** Opening PAGE TEXT block **

= Polish Grid Infrastructure PL-Grid =

Polish computing infrastructure

Polish Grid Infrastructure PL-Grid, a nationwide computing structure, built in 2009–2011, under the scientific project PL-Grid – Polish Infrastructure for Supporting Computational Science in the European Research Space. Its purpose was to enable scientific research based on advanced computer simulations and large-scale computations using the computer clusters, and to provide convenient access to the computer resources for research teams, also outside the communities, in which the high performance computing centers operate.

==History==
In the first decade of the twenty-first century in most European countries advanced grid programs have been created. Besides, the European and worldwide consolidation took place in form of various projects, which concerned the grid technology and HPC: EGEE, e-IRG, PRACE, DEISA and OMII-Europe.

Poland has also undertaken efforts to build the National Grid, because without such infrastructure it would not be possible for Polish scientific communities to participate in many research programs, particularly in the EU 7th Framework Programme. Another reason to initiate steps towards the Polish Grid creation was that in Poland the number of intensively cooperating, geographically dispersed research teams, was increasing. In case of such cooperation, tools for gathering and sharing of accumulated knowledge on a global scale were essential.

In 2007, with the support of almost all European countries, EGI Design Study project was created. Its goal was to prepare the rules of integration of national Grids (National Grid Initiatives) in Europe into a stable, production infrastructure – European Grid Initiative – which would begin its operation in 2010. It helped start work on establishing National Grid Initiative in Poland already in 2007, by setting up the PL-Grid Consortium.

==PL-Grid Consortium, project and infrastructure==
The PL-Grid Consortium was established by five Polish supercomputing and networking centers:
- Academic Computer Centre Cyfronet AGH, Kraków (the coordinator)

** Closing PAGE TEXT block **

→ **WHAT YOU WILL DO**:
• A. Update the PL-Grid article: give everything from "Polish computing infrastructure" down to "computing centers operate." again, with "computer clusters" changed to "supercomputers".
• B. Write what comes next in the PL-Grid article, picking up right after its last line.

** Opening RECORDED DATA block **

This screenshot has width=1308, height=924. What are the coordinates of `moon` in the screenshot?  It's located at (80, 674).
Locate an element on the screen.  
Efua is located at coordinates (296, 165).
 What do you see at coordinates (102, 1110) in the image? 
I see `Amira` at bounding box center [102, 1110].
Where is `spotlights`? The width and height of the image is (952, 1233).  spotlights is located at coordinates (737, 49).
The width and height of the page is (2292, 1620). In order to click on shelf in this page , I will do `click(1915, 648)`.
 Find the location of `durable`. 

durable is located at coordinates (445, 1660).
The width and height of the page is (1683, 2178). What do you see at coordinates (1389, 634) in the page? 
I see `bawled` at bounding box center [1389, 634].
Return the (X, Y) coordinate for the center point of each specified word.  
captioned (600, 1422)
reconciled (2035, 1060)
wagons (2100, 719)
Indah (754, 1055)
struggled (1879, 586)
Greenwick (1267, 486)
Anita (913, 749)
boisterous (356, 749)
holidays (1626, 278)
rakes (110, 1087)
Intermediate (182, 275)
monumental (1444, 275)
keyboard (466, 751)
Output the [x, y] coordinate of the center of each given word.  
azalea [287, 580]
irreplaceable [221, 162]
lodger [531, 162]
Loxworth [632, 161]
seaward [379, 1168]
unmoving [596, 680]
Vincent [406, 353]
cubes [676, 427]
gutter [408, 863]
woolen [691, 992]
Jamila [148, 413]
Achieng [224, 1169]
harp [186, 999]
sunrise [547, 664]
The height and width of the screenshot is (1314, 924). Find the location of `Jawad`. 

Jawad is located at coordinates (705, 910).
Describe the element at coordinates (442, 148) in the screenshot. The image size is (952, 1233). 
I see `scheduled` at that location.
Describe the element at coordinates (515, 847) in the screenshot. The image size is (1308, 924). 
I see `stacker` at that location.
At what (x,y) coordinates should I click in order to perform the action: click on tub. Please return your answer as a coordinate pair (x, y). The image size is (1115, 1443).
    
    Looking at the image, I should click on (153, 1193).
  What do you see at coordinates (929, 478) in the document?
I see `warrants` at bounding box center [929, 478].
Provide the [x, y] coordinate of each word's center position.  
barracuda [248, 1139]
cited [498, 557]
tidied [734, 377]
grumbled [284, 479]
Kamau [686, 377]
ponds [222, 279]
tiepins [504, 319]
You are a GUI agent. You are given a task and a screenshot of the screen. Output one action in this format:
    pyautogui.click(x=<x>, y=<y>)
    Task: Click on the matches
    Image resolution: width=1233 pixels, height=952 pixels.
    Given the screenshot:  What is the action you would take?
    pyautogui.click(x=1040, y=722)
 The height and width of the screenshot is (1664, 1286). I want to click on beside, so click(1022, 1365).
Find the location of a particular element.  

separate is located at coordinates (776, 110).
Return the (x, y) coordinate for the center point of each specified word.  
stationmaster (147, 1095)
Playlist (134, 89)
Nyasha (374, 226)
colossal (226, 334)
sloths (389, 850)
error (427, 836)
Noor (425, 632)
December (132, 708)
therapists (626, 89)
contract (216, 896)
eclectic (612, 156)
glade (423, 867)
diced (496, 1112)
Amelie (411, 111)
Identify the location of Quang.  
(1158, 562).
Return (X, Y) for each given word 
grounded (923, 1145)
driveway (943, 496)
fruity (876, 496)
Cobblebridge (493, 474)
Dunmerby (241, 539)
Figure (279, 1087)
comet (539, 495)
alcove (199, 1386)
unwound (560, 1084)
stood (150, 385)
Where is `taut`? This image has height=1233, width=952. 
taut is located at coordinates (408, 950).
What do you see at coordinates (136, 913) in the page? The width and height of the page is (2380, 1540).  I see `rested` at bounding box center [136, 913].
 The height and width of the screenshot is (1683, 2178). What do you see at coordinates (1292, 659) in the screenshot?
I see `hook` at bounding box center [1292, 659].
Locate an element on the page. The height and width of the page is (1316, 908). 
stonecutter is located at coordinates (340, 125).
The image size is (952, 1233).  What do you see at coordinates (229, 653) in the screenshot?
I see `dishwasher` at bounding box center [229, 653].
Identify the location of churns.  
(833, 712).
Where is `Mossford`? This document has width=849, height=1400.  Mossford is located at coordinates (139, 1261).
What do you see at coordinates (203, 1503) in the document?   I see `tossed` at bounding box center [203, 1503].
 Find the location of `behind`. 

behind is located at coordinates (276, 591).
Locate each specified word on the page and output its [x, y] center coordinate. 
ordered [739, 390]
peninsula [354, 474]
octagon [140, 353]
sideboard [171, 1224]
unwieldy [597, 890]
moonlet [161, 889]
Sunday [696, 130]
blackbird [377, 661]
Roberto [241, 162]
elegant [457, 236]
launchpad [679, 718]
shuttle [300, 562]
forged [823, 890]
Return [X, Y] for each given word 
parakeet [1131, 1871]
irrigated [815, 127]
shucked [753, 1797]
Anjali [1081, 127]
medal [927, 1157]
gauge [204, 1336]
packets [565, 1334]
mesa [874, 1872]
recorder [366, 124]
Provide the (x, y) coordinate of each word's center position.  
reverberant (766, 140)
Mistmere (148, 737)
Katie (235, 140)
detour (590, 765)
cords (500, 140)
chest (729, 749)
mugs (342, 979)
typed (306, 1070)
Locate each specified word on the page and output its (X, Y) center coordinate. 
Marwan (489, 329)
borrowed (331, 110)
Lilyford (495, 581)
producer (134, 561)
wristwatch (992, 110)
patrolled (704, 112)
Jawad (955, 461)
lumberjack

** Closing RECORDED DATA block **

→ **EXERCISE RESPONSES**:
• A.
Polish computing infrastructure

Polish Grid Infrastructure PL-Grid, a nationwide computing structure, built in 2009–2011, under the scientific project PL-Grid – Polish Infrastructure for Supporting Computational Science in the European Research Space. Its purpose was to enable scientific research based on advanced computer simulations and large-scale computations using the supercomputers, and to provide convenient access to the computer resources for research teams, also outside the communities, in which the high performance computing centers operate.

• B.
- Interdisciplinary Centre for Mathematical and Computational Modelling, Warsaw University, Warsaw
- Poznan Supercomputing and Networking Center, Poznań
- Information Center of the Academic Computer Network, Gdańsk
- Wroclaw Centre for Networking and Supercomputing, Wrocław

From 2009 to 2011, the activity of the Consortium was supported by the PL-Grid project, co-funded by the European Regional Development Fund within the Innovative Economy Operational Programme.

The result of the operation of the Consortium was the establishment of the Polish Grid Infrastructure PL-Grid, formed by the merger of new, powerful computational resources, purchased and installed in the data centers belonging to the PL-Grid Consortium.

==Computational resources==
Computational resources available in the Polish Grid Infrastructure PL-Grid include (at the end of the PL-Grid project): 5.8 PBytes of storage capacity and 588 TFlops of computing power. One of the clusters within Polish Grid Infrastructure is Zeus – a supercomputer installed in Academic Computer Centre Cyfronet AGH University of Science and Technology in Kraków – in 2010, 2011 and 2012, the most efficient supercomputer in Poland.

==Enabled software packages==
On the PL-Grid infrastructure resources there are available scientific software packages which allow researchers in the field of biology, quantum chemistry, physics, numerical computations and simulation to conduct large-scale computations: ADF, AMBER, AutoDock, BLAST, Blender, CFOUR, Clustal, CPMD, Dalton, FLUENT, GAMESS, Gaussian, GROMACS, Mathematica, Matlab, Meep, MOLPRO, MOPAC, NAMD, NWChem, OpenFOAM, POV-Ray, R and TURBOMOLE.

==Implemented tools==
Within the PL-Grid infrastructure, there are available several tools that support design and running the scientific applications on the distributed computational resources, organization of computational experiments, visualization of applications' results and resources management: g-Eclipse, GridSpace2, QosQosGrid and Migrating Desktop.

Aside from user-end tools, several software packages for administrators have also been developed, namely ACARM-ng and KeyFS. These security-related projects are also useful as a standalone solutions, being PL-Grid's contribution to an open source community.

==Innovation==
The creation of the national grid infrastructure was an enterprise with very large potential of innovation, mentioned in all government documents setting the direction of development for Polish science, technology and economy. To fulfill the aim of "Growth of the competitiveness of the Polish science," of the Innovative Economy Operational Program, the science sector needed to be strengthened through the provision of a suitable research base. The grid infrastructure constituted such a base, on which the specialized systems specific for various fields of science were created, involving services and tools oriented towards the types of applications used.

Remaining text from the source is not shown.